BEGIN Data

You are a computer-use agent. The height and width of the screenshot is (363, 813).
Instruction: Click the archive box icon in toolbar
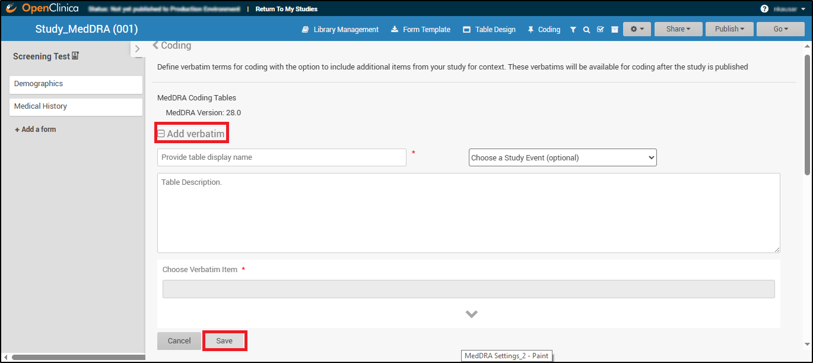click(x=614, y=30)
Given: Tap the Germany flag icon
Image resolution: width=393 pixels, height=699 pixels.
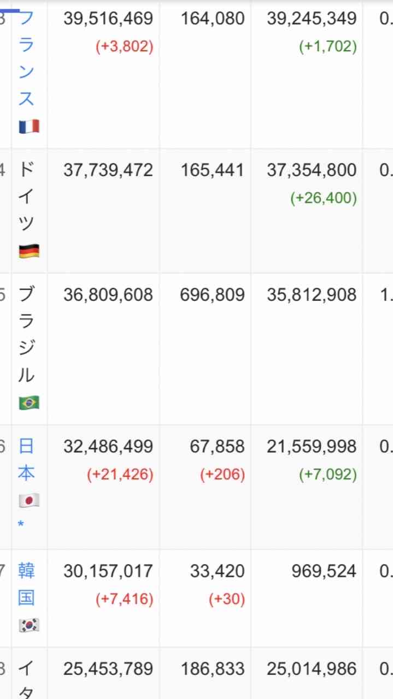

END Data

Problem to solve:
Could you copy out every record exactly, minus the pictures?

Written solution:
You are a computer-use agent. The height and width of the screenshot is (363, 813).
Instruction: Click the archive box icon in toolbar
click(x=614, y=30)
Given: Tap the Germany flag icon
Image resolution: width=393 pixels, height=699 pixels.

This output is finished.